### Extracted material
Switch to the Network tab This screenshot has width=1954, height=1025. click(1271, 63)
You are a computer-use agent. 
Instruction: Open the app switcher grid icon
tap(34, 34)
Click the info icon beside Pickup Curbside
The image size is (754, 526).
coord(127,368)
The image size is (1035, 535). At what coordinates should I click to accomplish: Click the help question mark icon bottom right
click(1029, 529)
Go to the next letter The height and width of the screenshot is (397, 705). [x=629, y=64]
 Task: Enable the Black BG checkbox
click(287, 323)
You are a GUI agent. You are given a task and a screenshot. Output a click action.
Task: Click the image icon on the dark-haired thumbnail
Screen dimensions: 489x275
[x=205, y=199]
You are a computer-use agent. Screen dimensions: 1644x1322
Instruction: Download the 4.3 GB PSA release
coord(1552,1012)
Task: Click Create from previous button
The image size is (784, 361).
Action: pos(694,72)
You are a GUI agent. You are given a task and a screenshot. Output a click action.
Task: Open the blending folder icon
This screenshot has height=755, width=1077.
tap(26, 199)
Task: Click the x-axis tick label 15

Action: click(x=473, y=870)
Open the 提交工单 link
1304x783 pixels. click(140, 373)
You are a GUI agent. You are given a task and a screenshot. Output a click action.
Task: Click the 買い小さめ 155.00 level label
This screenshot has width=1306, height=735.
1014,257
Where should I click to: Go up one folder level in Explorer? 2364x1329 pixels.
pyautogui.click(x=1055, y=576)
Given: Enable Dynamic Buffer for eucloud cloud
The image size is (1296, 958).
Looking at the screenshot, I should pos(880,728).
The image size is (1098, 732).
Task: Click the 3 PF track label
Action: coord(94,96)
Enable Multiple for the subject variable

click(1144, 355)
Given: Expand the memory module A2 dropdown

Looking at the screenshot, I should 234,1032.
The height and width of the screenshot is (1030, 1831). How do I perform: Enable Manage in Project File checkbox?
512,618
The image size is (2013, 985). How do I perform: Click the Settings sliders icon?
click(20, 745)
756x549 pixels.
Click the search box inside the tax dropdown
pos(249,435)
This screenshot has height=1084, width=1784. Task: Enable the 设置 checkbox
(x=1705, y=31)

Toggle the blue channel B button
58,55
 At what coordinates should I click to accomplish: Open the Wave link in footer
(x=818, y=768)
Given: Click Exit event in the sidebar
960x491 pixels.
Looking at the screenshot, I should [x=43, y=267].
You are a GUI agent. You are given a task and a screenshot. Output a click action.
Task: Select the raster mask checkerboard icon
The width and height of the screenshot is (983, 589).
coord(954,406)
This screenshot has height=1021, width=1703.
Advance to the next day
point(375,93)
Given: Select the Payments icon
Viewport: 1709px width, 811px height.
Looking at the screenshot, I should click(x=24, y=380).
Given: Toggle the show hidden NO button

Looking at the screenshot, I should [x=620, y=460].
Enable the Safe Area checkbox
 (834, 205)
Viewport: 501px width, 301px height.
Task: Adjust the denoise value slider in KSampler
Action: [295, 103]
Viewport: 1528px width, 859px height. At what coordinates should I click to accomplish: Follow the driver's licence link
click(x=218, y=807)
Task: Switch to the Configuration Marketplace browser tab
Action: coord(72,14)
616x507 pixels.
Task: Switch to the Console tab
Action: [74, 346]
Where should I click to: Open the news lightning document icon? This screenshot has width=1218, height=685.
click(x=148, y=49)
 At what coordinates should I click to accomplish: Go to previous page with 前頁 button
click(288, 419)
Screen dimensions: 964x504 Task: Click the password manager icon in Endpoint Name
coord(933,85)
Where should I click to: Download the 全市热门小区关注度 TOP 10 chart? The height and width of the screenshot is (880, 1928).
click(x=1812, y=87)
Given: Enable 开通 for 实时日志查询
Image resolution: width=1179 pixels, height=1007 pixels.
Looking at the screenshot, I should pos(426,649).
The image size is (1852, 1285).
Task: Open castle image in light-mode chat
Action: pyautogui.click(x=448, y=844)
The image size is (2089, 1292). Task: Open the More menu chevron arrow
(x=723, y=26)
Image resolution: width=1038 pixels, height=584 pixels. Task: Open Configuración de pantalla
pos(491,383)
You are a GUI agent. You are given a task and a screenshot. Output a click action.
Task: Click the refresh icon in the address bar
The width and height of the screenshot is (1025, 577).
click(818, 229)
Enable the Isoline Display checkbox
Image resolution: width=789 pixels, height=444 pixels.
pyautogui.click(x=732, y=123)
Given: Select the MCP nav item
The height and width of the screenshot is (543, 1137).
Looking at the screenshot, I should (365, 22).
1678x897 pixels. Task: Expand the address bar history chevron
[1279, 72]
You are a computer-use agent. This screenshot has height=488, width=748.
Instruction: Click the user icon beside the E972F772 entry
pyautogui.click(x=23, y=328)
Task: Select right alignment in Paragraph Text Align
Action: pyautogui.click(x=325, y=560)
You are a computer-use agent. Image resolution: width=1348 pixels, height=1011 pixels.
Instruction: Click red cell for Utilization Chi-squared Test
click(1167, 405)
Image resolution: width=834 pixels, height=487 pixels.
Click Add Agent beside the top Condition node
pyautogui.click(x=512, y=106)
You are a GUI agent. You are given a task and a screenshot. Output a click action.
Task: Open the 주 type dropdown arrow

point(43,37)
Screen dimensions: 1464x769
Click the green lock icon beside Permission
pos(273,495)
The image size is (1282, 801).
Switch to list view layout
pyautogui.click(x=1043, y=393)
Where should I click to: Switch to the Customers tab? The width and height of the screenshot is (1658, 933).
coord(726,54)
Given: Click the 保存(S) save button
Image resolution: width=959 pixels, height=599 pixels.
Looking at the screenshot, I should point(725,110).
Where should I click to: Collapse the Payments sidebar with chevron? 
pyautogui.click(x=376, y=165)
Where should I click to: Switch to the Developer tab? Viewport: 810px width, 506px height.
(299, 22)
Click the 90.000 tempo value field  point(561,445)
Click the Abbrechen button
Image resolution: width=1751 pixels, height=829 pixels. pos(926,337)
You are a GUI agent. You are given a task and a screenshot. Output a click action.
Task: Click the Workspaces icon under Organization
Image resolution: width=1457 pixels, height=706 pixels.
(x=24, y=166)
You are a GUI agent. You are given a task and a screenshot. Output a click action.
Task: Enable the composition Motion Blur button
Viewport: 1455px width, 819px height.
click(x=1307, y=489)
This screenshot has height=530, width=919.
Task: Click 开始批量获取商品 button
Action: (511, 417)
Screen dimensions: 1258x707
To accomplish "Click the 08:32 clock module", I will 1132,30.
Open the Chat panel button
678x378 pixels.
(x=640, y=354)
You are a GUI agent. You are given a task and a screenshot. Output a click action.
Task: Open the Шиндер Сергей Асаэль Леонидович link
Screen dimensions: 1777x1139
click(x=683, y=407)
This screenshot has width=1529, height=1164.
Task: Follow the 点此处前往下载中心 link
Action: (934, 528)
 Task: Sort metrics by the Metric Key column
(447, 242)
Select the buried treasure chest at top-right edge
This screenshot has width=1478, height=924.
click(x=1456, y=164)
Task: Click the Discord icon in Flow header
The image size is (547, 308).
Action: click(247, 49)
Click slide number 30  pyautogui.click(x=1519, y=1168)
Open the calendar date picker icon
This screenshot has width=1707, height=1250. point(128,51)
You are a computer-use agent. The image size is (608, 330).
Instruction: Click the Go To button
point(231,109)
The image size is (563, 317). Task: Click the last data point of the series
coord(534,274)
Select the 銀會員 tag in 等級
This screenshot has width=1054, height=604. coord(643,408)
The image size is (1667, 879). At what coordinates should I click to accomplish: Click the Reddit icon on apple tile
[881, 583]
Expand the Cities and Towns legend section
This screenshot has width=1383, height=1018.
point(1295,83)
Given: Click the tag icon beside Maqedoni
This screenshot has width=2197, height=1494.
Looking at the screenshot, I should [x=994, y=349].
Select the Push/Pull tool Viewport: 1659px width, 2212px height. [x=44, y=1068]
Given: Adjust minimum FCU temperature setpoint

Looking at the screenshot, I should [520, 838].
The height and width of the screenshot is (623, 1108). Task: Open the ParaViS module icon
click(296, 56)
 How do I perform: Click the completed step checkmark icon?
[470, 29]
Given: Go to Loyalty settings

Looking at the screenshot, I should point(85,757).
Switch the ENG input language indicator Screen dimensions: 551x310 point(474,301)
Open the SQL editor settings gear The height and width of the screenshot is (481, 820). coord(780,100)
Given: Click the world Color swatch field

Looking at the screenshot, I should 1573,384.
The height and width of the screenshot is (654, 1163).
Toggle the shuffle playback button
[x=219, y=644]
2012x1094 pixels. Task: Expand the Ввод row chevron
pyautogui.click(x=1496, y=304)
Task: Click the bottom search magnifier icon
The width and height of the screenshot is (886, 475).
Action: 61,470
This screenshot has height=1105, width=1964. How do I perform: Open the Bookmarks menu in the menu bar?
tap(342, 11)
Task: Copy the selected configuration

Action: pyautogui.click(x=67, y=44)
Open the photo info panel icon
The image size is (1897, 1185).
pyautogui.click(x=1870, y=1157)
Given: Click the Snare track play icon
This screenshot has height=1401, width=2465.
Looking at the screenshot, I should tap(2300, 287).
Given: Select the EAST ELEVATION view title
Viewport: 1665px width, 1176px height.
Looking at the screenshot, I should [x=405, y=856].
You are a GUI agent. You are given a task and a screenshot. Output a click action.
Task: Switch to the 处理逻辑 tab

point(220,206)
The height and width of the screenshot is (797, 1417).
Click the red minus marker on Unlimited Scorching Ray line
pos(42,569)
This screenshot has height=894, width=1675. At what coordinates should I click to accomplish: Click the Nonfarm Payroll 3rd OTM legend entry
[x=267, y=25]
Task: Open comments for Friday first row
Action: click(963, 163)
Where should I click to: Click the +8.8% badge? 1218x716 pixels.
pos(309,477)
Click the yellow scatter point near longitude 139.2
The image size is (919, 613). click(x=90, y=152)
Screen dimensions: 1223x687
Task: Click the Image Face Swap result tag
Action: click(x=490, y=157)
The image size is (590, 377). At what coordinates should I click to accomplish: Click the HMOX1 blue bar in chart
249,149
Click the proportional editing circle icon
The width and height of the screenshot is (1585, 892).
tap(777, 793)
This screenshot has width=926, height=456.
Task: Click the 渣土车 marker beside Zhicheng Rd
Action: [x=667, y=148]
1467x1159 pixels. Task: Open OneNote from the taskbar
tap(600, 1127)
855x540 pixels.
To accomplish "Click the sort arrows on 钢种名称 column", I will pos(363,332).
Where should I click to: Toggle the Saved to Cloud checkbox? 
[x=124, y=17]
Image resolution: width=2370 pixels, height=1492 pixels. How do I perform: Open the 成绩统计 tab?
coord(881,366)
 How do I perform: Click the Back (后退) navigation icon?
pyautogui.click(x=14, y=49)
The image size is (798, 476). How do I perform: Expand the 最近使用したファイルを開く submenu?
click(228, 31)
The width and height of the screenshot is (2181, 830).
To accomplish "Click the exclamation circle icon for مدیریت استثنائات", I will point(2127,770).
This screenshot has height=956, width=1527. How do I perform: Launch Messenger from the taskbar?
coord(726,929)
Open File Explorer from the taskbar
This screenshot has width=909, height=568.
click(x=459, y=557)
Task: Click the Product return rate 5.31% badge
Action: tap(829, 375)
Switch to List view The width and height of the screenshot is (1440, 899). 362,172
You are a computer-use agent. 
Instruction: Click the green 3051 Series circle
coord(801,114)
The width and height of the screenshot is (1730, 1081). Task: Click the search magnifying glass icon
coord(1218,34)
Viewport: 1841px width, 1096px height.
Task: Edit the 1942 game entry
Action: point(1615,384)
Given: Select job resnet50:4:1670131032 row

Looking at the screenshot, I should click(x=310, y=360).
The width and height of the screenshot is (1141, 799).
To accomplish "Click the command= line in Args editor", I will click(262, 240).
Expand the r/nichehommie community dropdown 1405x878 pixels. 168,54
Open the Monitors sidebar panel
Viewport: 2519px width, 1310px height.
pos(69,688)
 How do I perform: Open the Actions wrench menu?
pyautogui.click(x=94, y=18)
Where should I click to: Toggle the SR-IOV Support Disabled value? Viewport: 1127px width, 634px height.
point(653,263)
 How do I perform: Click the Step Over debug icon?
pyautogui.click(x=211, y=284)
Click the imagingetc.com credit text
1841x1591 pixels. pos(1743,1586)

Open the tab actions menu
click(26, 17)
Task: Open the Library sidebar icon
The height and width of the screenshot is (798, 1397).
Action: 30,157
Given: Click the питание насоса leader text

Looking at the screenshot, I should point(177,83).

### Work to be completed
Pull from the data each line where the string "computer" turns up.

### Task result
You are a computer-use agent. 
You are a computer-use agent. Screen dimensions: 1644x1322
You are a computer-use agent. This screenshot has height=488, width=748.
You are a computer-use agent. Image resolution: width=1348 pixels, height=1011 pixels.
You are a computer-use agent. The image size is (608, 330).
You are a computer-use agent. 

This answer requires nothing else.